The last few weeks have been an amazing time to keep our eyes turned towards the skies. Early October brought spectacular views of the Aurora Borealis to sky watchers throughout Illinois. It has been a very active year with coronal mass ejections directed towards earth peaking in May and again in October. The night skies were aglow with ionized reds and greens shimmering in clear skies.
October also brought a celestial visitor to our part of the solar system. The comet Tsuchinshan-ATLAS has taken an 80,000-year journey from the ort cloud surrounding our solar system to swing around the sun. Astronomers call it a “once in a lifetime” viewing of this comet. In actuality, it is a once in a species existence opportunity. Think about it … 80,000 years ago modern humans (Homo sapiens) were in the process of migrating out of Africa into what today is the Middle East. Our species shared the planet with other species of humans. Neandertals and Denisovans are a couple of other human species that we have identified. All human species existed as small nomadic groups of hunters and gatherers. While the comet hurdled through space on its journey, we lost our Neanderthal and Denisovan cousins. Their extinction is still a great mystery and one that should serve as a warning of our own fragility. Yet our species survived, thrived, and spread across the planet.

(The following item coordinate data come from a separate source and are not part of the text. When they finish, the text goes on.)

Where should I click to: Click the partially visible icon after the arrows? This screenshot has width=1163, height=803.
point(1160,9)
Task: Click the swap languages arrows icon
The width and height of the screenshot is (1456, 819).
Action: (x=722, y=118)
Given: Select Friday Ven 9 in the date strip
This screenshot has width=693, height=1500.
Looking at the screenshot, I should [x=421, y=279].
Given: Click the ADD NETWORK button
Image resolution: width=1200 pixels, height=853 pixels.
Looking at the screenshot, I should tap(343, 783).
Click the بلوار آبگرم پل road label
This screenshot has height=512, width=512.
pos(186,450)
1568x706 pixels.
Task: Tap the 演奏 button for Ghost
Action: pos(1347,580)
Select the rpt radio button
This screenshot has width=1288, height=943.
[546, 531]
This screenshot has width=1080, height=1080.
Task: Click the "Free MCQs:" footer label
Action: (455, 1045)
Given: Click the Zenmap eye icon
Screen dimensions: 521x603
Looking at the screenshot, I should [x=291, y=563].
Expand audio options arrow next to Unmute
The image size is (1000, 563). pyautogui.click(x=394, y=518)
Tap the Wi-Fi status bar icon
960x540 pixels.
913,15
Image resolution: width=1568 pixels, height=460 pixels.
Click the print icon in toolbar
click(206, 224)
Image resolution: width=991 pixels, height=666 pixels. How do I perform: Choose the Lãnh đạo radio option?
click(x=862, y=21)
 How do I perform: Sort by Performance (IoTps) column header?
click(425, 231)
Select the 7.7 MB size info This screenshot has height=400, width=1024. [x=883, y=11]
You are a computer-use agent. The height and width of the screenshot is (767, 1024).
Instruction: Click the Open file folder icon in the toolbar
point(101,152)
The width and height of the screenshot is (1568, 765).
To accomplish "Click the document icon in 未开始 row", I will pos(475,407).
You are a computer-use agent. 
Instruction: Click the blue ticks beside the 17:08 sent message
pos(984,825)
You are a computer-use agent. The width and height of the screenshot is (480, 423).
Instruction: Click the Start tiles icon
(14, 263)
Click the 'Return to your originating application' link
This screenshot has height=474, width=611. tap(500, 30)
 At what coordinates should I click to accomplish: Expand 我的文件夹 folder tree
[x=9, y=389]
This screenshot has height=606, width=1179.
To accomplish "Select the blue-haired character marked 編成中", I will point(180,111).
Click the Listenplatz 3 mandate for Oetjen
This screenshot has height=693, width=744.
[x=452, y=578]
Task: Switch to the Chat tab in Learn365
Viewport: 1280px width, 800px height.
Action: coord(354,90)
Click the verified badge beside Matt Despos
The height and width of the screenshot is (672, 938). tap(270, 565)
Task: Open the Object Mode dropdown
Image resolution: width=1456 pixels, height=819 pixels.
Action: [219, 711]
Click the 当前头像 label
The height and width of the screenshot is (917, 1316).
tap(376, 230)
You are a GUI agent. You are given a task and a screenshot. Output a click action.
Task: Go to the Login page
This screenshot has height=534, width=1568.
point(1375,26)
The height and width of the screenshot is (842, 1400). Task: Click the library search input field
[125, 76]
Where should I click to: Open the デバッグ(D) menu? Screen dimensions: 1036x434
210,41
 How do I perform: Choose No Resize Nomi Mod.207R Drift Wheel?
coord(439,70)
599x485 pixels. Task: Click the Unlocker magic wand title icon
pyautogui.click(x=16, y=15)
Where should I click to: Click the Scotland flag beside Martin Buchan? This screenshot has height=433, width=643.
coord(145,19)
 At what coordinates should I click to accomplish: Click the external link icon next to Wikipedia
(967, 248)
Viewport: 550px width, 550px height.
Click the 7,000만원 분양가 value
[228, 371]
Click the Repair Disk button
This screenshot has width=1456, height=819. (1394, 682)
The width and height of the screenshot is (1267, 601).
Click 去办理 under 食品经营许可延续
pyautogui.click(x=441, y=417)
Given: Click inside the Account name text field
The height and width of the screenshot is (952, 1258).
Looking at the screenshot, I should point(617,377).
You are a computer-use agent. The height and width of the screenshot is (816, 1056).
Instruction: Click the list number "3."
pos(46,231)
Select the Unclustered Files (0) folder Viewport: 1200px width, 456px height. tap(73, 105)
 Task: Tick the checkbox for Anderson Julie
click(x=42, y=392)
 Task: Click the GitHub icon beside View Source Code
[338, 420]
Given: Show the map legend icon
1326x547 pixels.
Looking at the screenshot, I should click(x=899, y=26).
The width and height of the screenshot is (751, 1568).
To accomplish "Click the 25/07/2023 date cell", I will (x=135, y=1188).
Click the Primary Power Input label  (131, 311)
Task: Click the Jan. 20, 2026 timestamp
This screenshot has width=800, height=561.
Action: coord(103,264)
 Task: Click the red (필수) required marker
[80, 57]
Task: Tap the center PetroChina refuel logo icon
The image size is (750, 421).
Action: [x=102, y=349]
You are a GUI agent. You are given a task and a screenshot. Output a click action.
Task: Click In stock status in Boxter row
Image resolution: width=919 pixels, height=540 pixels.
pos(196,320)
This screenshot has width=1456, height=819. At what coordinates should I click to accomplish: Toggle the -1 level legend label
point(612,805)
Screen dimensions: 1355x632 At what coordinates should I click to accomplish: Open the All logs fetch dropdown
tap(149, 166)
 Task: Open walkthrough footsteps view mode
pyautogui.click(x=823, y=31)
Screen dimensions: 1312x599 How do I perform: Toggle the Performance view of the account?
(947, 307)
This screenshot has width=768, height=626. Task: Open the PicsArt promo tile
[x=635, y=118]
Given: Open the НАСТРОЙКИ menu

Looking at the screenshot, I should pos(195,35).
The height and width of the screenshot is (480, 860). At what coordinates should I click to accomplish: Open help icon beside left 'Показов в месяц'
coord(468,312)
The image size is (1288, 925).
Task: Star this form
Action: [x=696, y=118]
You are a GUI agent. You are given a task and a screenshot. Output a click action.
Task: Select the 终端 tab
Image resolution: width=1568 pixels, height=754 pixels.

I was in the Shawnee National Forest on Oct. 14 where the skies were dark enough to see the comet with the naked eye just after sunset and before the full moon rise brightened the night skies. The comet and its long “tail” were striking on the horizon. You might think the “tail” trails behind the comet like the contrail of a jet airplane, but it is actually debris that is being “blown away” from the comet by solar winds in the vacuum of space as it nears and swings around the sun. So, the tail’s position is not related to the comet’s path of trajectory. The same solar winds that carry sun particles towards earth to create mesmerizing aurora displays also direct the direction of the comet’s tail.
While I view the comet, my mind keeps going back to the geologic timeline as measured by the comet’s 80,000-year-old journey. Most of Illinois was covered in glaciers during this period, but the Shawnee National Forest was not. The hills and hollows, rock outcrops and rugged landscape are ancient. They were untouched by glaciers, but influenced by vast volumes of meltwaters as glaciers retreated. Water flowing over eons exposed the ancient bones of the earth, giving us such unique geology as Garden of the Gods Natural Area, Giant City State Park, and LaRue Pine Hills ecological area. A visit to Millstone Bluffs Archeological Area in Pope County can help put a human face on this ancient landscape. Petroglyphs adorn the rock and were created by humans of the Mississippian culture that lived here more than 1,000 years ago.
The 80,000 years of the comet’s journey through the cosmos is parallelled by the journey of modern humans from their ancestral origins in Africa. That journey is no less perilous and involves thousands of generations of human beings learning and adapting to persist in an ever-changing world. We are each a product of that long and perilous journey. How we move forward will determine if our species will be around to look to the skies in the future and gaze in wonder upon the comet’s return.